I received a letter from President Roth to Psi U members trying to explain the University’s ban on students entering Psi U (thereby ending the housing plans of members who had secured rooms there, presumably leaving them with the leftover housing slop). While that is unfair to the members as a group, the president’s letter had two more ominous statements. First, “[w]hen we asked Psi U leadership if they had anything to add to this information, we were told no, and that given the ongoing investigation, student members would not be encouraged to come forward and explain.” Second, “I hope that Psi U will find a way to be reintegrated into the housing program at Wesleyan. That will depend on the actions and the plans of the undergraduates over the next several months.”

Especially together, those two quotes suggest the University might be using the Psi U shutdown to pressure students to point fingers at fellow members during an investigation that has yet to result in any public charges. The idea that Wesleyan might undermine its students’ Constitutional right to remain silent troubles me, both as a graduate and an attorney. I often thought when I went there that some Wes students lived in a bubble disconnected from some real world potential consequences of their actions. When, however, the bubble ruptures and students actually face real world consequences, like prison, they should not be stripped of their real world protections. And it also raises other troublesome dynamics. Pretend you are a Psi U member (or even a Eclectic or Westco resident – housing does not matter for this example), and you have broken no laws but know of others that have. If you play the snitch, you risk counteraccusations and suddenly have your own criminal proceeding to fight. Lucky you.

I certainly do not want Psi U to run a drug distribution ring out of the house I once lived in and love, but so far all I have seen are Draconian actions supported by no meaningful evidence. It remains an open possibility that the alleged suspects have graduated or otherwise left the group. If so, why punish the remaining members? Moreover, nothing suggests the entire fraternity, or even most of it, had any involvement in the alleged wrongdoing. And it’s not as if law enforcement doesn’t have its own powerful tools to break witnesses and extract evidence from targets. If the prosecutors really suspect a drug ring, I would expect they are now trying to elicit helpful evidence (whether true or not) by offering immunity or favorable plea deals in exchange.

The fraternity’s members – like everyone – are presumed not guilty unless and until found otherwise in court. Wesleyan is not treating Psi U that way. Beyond that, it apparently would like its own students to compromise their Fifth Amendment rights by speaking when even a greenhorn lawyer would tell them to shut up, no matter whether they had broken the law or not.

Rasmussen is a member of the Class of 1990.

  • Douglas the Bennet

    This is an important statement.

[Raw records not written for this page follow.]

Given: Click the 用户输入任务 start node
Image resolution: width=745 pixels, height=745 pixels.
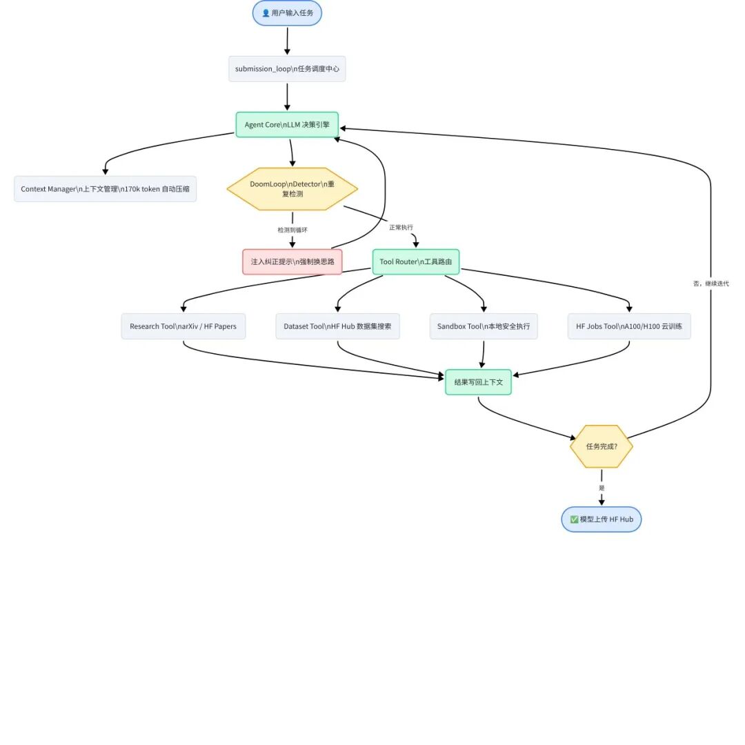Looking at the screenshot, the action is point(287,13).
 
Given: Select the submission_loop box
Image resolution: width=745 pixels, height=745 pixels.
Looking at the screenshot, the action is point(287,69).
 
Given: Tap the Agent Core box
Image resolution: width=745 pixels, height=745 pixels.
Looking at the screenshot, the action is point(287,124).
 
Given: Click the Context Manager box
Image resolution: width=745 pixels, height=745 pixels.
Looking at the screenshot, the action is point(105,188).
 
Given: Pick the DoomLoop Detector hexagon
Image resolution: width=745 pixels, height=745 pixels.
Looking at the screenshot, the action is point(292,188).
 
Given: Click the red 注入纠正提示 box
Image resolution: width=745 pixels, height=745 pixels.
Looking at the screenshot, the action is point(292,262).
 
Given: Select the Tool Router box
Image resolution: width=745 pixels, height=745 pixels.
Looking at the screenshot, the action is point(416,262).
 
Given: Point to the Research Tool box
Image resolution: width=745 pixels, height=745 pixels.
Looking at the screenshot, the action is point(183,326).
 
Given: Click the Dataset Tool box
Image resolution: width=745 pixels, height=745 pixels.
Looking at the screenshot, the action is point(338,326).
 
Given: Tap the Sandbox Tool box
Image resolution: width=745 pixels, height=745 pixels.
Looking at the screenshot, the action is point(484,326).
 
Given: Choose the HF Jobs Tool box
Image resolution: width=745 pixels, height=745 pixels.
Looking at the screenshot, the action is point(629,326).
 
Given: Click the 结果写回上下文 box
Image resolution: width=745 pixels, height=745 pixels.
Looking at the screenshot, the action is point(479,382).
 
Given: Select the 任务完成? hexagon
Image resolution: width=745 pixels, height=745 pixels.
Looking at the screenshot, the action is point(602,446).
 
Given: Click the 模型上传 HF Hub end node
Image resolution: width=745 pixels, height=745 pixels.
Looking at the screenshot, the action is point(602,519).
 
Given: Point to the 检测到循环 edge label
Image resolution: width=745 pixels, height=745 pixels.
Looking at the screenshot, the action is point(292,230).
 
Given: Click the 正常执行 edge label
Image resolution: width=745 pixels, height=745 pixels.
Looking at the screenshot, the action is point(401,228).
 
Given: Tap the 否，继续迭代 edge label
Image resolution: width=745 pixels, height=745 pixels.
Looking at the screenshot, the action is point(711,284).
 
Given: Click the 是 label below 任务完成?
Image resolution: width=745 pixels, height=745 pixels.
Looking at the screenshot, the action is point(602,488).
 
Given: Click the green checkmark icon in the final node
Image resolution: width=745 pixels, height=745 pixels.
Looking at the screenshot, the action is point(574,519).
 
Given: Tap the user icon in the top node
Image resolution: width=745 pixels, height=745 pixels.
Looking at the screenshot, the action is point(266,13).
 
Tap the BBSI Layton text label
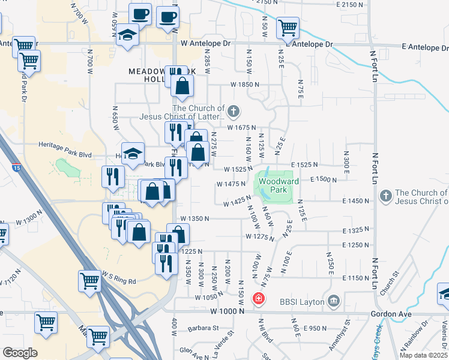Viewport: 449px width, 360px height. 304,301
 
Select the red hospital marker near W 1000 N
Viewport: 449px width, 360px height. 259,298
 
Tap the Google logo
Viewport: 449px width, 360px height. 20,353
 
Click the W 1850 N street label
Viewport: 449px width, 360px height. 243,85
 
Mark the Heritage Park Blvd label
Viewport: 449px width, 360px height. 65,154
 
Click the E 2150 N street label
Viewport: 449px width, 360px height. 350,5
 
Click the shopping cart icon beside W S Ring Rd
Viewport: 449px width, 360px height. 89,280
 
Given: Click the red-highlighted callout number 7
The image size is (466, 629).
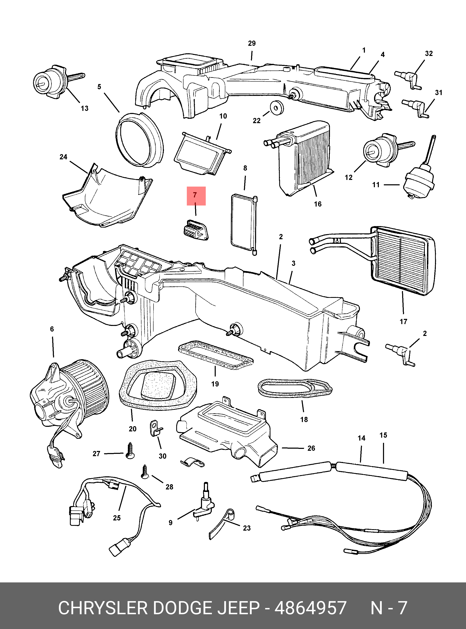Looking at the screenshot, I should pos(195,195).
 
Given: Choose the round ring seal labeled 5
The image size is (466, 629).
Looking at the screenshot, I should pos(139,139).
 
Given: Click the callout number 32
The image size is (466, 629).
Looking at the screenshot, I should pos(429,53).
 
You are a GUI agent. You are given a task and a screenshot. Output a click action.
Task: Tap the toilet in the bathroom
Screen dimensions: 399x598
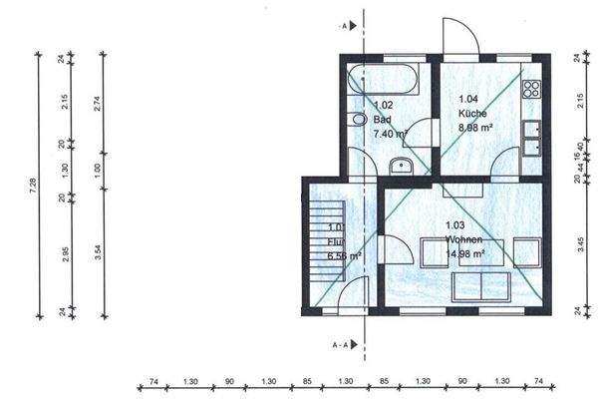coord(357,120)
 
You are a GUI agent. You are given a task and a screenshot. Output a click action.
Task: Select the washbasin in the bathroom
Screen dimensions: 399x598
coord(403,166)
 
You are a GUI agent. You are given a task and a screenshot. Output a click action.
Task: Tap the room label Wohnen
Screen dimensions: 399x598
coord(464,240)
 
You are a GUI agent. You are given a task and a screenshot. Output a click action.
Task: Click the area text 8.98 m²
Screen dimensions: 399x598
coord(474,128)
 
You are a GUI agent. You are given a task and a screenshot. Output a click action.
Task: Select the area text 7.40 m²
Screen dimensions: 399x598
coord(390,133)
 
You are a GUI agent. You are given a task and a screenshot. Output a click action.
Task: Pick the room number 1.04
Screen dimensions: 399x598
coord(467,99)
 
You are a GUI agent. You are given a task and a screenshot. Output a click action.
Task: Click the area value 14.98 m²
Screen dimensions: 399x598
coord(464,254)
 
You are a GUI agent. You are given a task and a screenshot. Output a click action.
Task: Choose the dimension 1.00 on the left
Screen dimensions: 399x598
coord(97,170)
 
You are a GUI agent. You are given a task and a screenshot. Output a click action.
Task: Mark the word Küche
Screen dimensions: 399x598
coord(471,114)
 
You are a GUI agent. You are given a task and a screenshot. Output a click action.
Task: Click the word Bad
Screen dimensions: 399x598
coord(381,119)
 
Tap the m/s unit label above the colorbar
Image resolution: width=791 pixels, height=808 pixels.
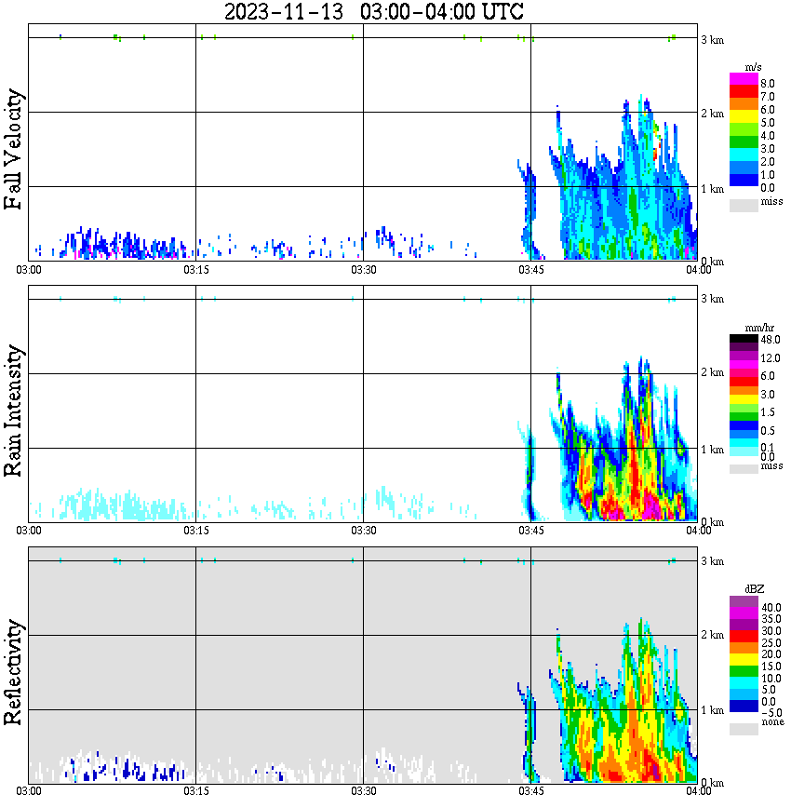point(754,67)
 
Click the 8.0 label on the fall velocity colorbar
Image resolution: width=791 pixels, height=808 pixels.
point(768,83)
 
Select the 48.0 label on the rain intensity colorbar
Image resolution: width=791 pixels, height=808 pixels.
point(770,341)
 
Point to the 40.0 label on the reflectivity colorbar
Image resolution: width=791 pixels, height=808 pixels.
point(770,607)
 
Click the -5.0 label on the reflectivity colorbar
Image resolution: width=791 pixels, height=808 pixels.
point(770,711)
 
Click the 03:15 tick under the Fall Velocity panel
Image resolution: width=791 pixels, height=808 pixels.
point(195,270)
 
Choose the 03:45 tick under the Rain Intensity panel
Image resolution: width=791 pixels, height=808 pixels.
point(530,531)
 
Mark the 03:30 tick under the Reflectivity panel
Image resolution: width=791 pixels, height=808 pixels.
point(363,792)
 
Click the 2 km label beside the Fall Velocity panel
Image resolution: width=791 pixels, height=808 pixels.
point(712,114)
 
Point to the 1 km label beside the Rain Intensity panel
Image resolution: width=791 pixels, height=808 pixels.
point(712,450)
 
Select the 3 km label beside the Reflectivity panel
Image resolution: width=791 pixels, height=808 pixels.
point(712,560)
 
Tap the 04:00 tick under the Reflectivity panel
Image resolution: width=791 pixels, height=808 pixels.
point(698,792)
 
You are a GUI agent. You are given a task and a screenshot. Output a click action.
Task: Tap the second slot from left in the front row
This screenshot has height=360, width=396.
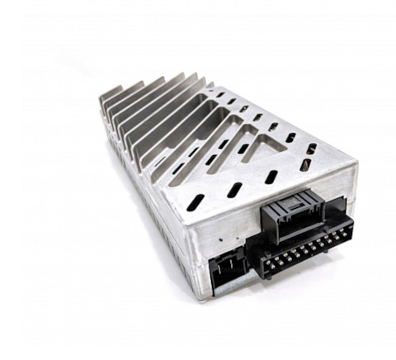pyautogui.click(x=234, y=190)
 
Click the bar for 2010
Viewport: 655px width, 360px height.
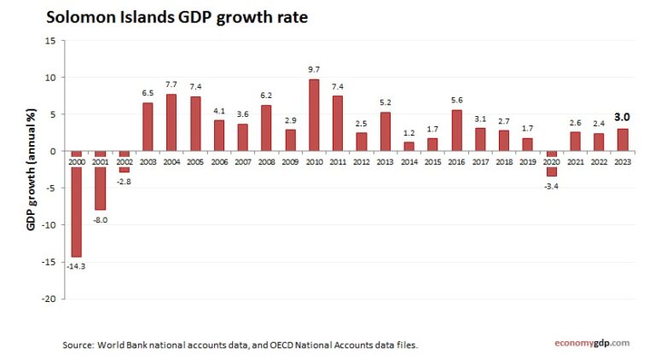point(314,115)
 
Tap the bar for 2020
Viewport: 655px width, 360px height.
point(551,164)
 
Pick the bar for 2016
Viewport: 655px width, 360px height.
point(456,131)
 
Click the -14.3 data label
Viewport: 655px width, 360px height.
point(76,266)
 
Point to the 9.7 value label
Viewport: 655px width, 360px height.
point(314,69)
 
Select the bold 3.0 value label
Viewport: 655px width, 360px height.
point(623,117)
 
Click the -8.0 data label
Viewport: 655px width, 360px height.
point(100,220)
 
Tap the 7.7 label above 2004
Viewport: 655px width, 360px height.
point(171,84)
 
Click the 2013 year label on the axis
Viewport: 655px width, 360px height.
point(385,161)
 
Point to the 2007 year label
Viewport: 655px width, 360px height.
point(242,161)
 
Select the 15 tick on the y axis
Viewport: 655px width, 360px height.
point(49,41)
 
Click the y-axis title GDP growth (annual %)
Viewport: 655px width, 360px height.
point(30,171)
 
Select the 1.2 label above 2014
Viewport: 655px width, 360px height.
point(409,132)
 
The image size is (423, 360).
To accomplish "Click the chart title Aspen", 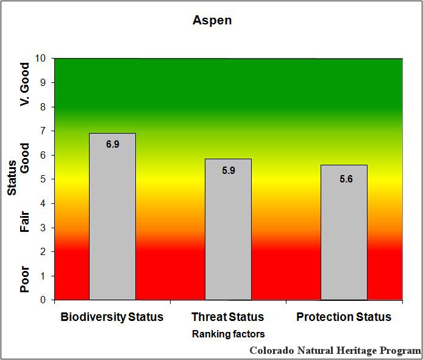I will (x=212, y=20).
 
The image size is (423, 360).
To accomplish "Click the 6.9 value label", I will (x=112, y=145).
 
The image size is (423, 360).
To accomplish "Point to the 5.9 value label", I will (x=228, y=170).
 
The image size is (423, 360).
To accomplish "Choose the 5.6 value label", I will (x=344, y=179).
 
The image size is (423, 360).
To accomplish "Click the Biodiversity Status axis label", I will (x=112, y=317).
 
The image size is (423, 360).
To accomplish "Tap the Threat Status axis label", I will (x=228, y=317).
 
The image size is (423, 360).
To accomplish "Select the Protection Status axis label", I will (x=344, y=317).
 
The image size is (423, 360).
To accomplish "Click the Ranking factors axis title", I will (x=228, y=334).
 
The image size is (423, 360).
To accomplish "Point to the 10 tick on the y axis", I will (x=41, y=59).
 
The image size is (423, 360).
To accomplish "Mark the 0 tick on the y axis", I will (x=43, y=300).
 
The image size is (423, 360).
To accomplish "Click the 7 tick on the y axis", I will (x=43, y=131).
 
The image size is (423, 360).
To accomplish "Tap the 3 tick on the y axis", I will (x=43, y=228).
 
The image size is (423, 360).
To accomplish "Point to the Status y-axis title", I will (x=12, y=182).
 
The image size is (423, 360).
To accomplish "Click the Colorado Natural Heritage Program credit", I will (x=335, y=351).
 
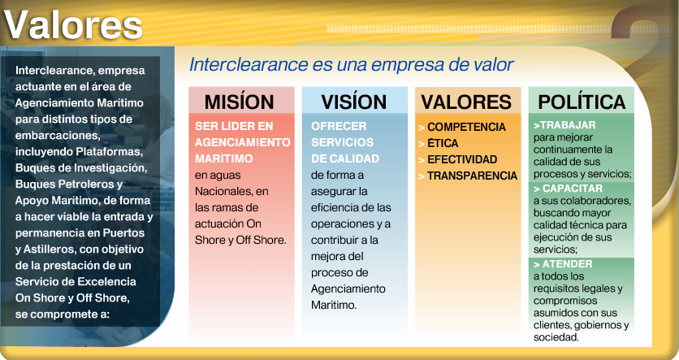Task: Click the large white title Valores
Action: click(x=73, y=25)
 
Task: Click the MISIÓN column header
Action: click(x=239, y=102)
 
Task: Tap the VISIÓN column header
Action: click(x=354, y=102)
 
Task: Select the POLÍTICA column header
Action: click(x=582, y=102)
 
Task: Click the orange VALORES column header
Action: click(x=466, y=102)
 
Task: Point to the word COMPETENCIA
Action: click(x=466, y=127)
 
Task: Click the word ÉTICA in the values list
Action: click(x=443, y=143)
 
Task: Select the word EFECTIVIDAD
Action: click(x=462, y=159)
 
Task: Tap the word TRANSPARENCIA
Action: click(x=472, y=176)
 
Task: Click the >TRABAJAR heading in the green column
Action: click(x=564, y=125)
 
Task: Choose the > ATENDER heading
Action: click(x=563, y=264)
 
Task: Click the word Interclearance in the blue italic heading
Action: click(x=249, y=64)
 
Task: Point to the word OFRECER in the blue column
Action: click(x=339, y=126)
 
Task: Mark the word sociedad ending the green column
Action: click(x=556, y=337)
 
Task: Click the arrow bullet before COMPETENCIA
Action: click(x=422, y=128)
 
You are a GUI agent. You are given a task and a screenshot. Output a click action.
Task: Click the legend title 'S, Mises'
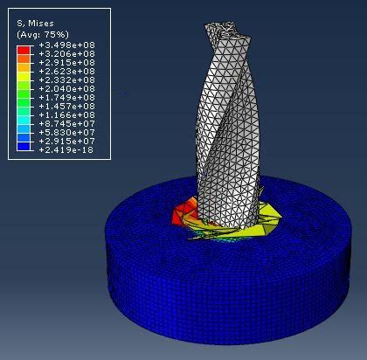point(35,24)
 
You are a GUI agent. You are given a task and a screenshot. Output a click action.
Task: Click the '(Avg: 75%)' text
point(43,35)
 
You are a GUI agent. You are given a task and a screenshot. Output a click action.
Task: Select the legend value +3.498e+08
point(66,45)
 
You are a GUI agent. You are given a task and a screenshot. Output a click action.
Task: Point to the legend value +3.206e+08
point(66,54)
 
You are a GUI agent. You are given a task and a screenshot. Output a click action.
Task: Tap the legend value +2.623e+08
point(66,72)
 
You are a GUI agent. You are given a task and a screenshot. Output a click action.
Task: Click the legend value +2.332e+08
point(66,80)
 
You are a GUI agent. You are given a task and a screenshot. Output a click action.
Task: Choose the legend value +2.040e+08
point(66,89)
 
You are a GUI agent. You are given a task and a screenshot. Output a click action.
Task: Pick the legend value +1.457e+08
point(66,107)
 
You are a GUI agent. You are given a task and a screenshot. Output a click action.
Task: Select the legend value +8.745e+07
point(66,124)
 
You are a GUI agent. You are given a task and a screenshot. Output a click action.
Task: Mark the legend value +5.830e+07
point(66,133)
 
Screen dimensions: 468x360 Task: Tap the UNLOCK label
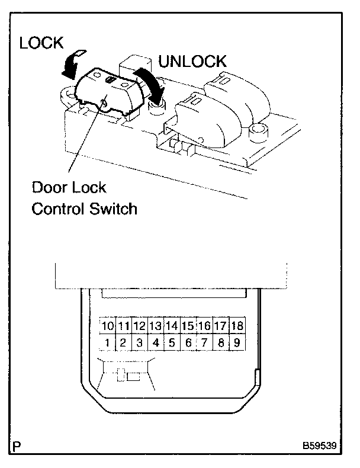(x=192, y=61)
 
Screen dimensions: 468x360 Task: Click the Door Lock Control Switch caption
(x=84, y=198)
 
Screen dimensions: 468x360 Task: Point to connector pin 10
(x=107, y=326)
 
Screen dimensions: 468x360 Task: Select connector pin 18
(x=237, y=326)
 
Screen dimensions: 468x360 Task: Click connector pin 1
(x=107, y=342)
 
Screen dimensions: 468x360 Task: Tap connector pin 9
(x=237, y=342)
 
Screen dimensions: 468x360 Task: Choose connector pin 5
(x=172, y=342)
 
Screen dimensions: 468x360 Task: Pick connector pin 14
(x=172, y=326)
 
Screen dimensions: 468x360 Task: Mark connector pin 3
(x=140, y=342)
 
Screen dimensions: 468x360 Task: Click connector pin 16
(x=204, y=326)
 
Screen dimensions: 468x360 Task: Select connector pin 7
(x=204, y=342)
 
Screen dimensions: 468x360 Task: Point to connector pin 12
(x=140, y=326)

Thank you for making it.

  • Anonymous

    Psi U claims “No drugs were purchased” and “this incident occurred during senior week,
    when most of our membership had left school, the chapter was effectively
    not operating, and there were non-members residing in the house.” But they urge their members not to cooperate with any investigation. You can’t try to have it both ways and expect there to be no consequences.

  • Sarah M. Roberts

    I agree with “Douglas,” regarding Rasmussen’s letter.

  • DavidL

    For a long time Wes students and administration looked the other way on drugs. Then a life threatening incident in the dorms that got widespread national attention caused a turn around. Now it’s punish, punish, punish by the administration. Perhaps they should find a way to punish themselves, since the hands off policy of the school administration had a lot to do with the problem in the first place.